**Problem requirements**
Select every line in the items below that contains the string "dropdown", and copy each of those lines. Treat uppercase and lowercase letters as distinct.
=====
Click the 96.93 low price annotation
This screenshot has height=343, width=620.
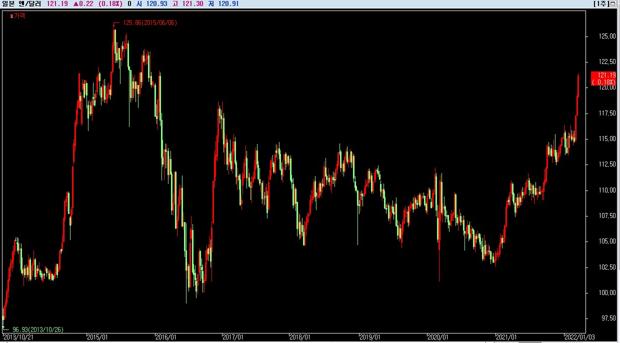click(38, 330)
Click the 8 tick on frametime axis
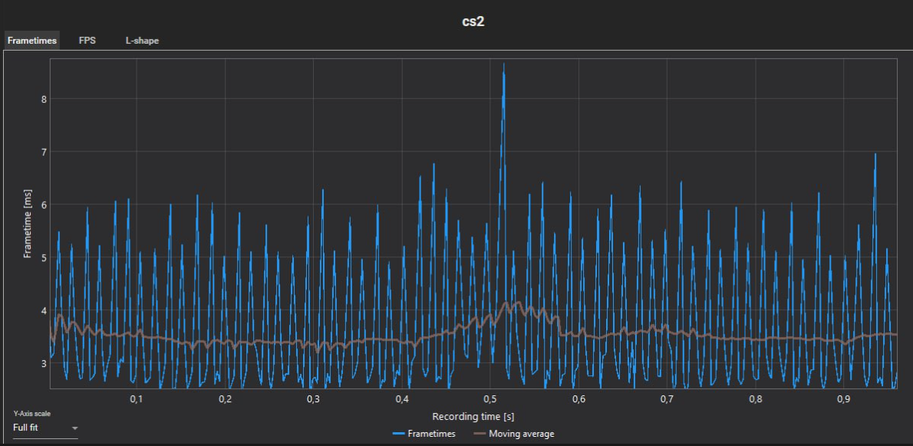Image resolution: width=913 pixels, height=446 pixels. coord(43,99)
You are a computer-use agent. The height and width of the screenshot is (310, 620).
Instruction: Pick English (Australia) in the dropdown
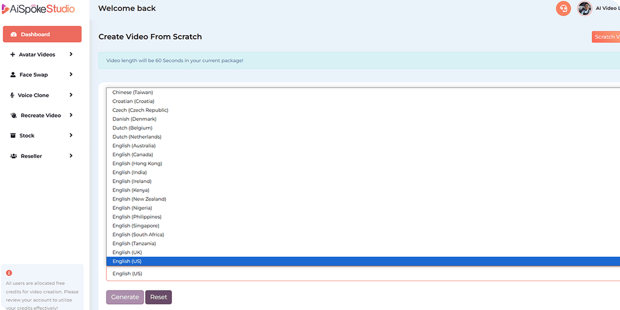134,146
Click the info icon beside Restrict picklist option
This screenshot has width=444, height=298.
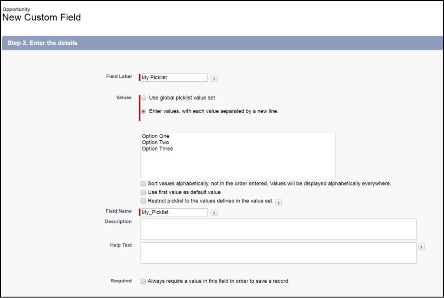point(278,202)
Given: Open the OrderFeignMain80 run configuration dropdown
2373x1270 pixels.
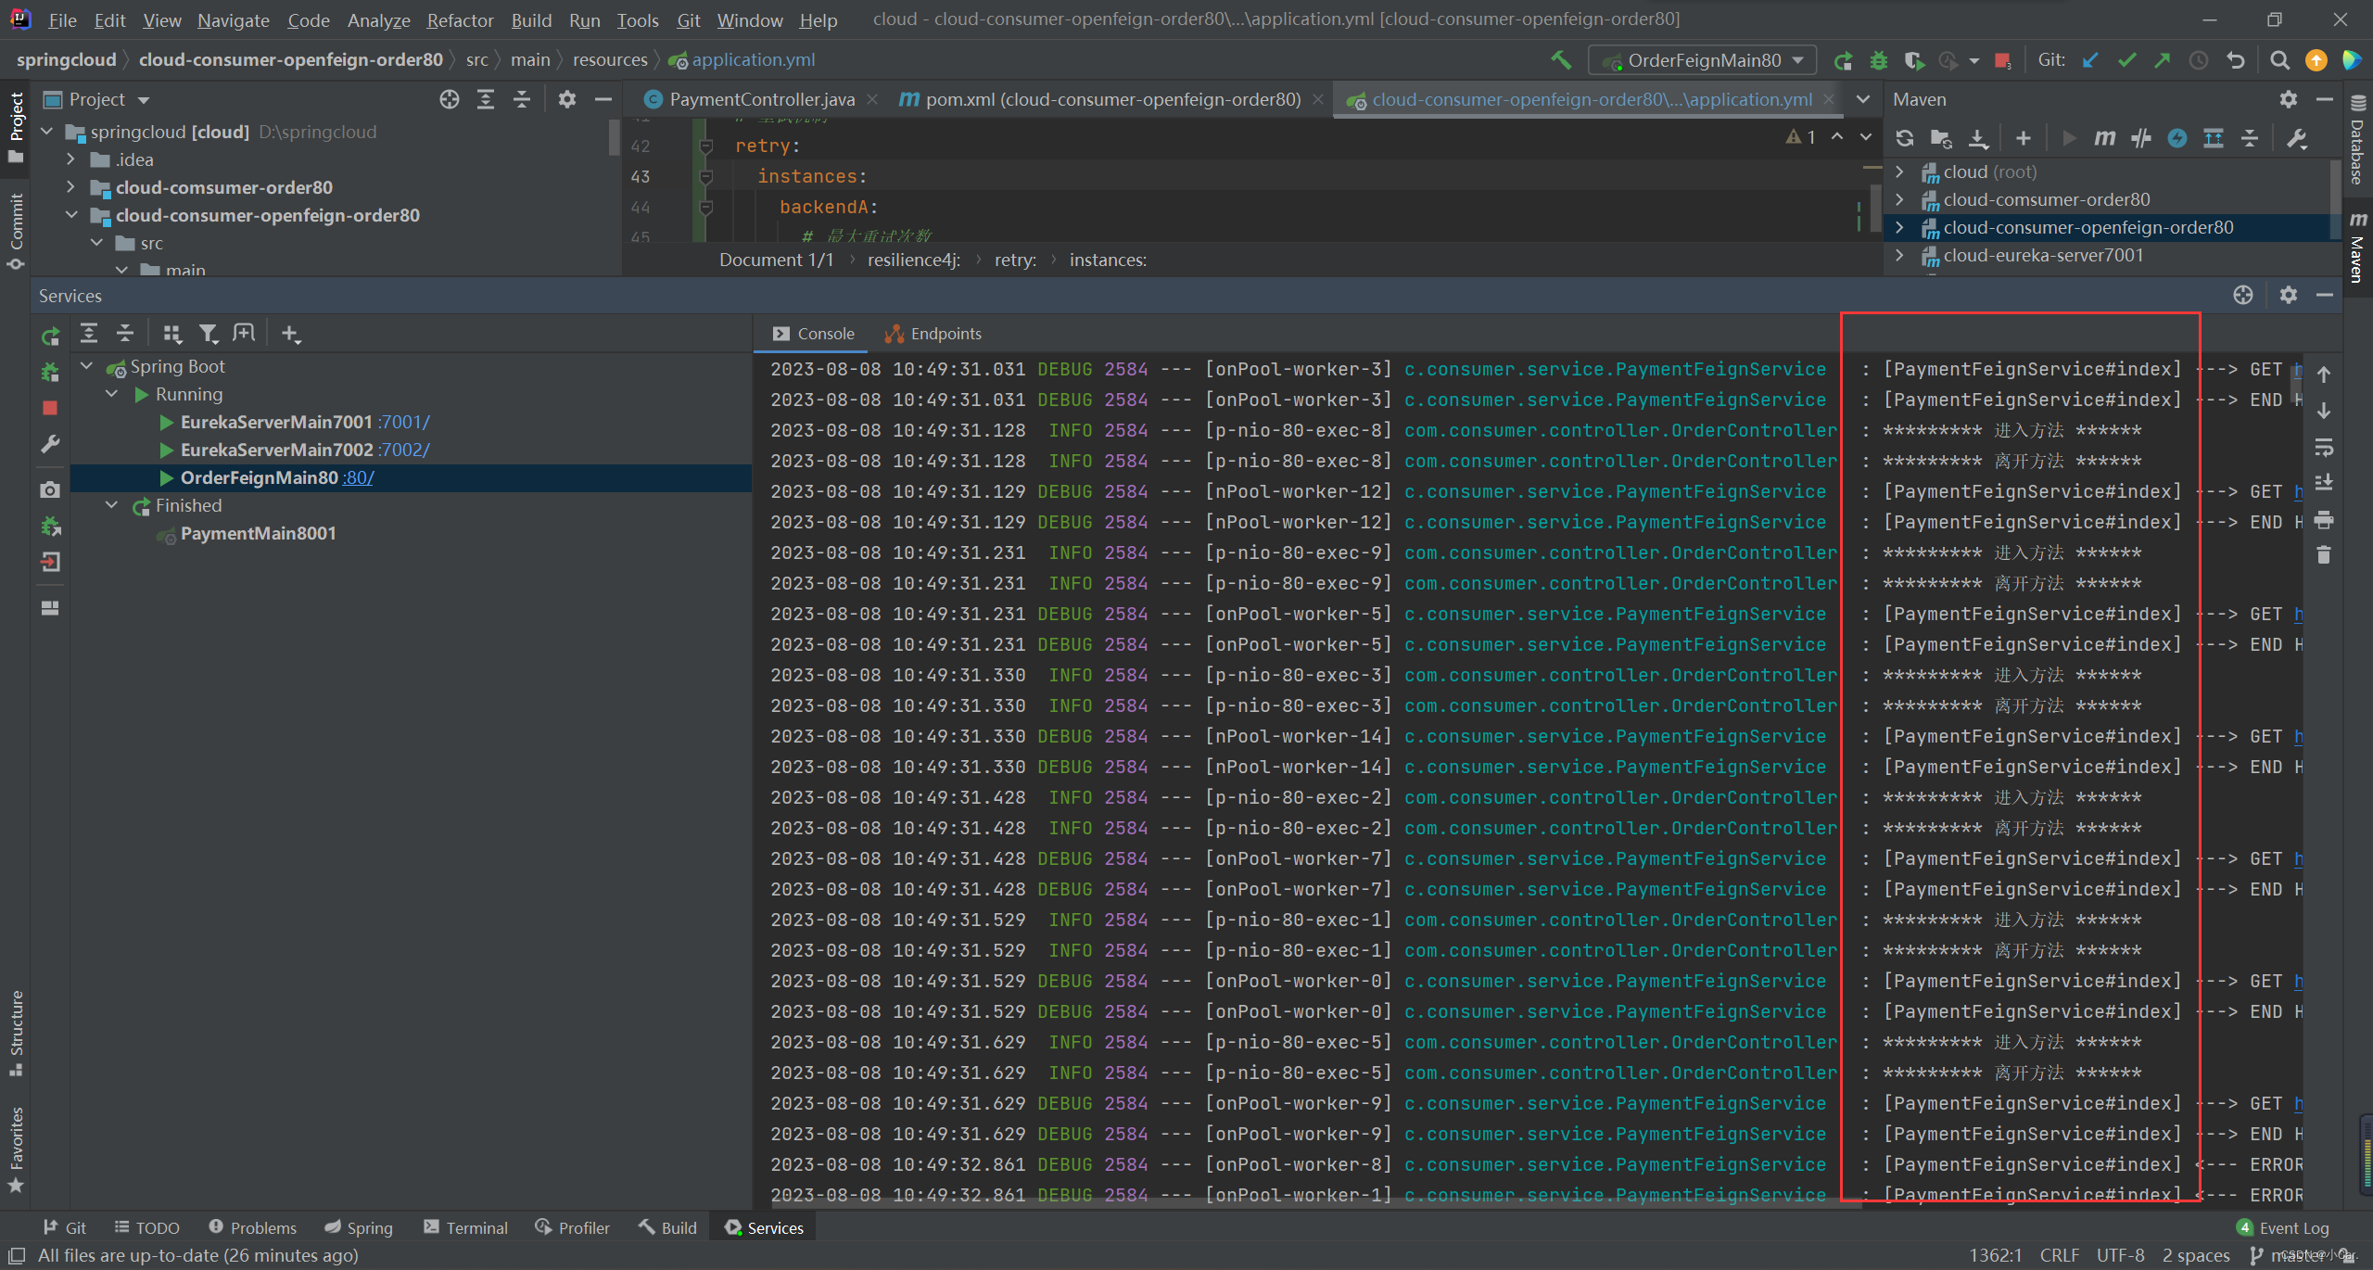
=====
**Response to this task**
Instruction: Pick English (Australia) in the dropdown
Given: Open the OrderFeignMain80 run configuration dropdown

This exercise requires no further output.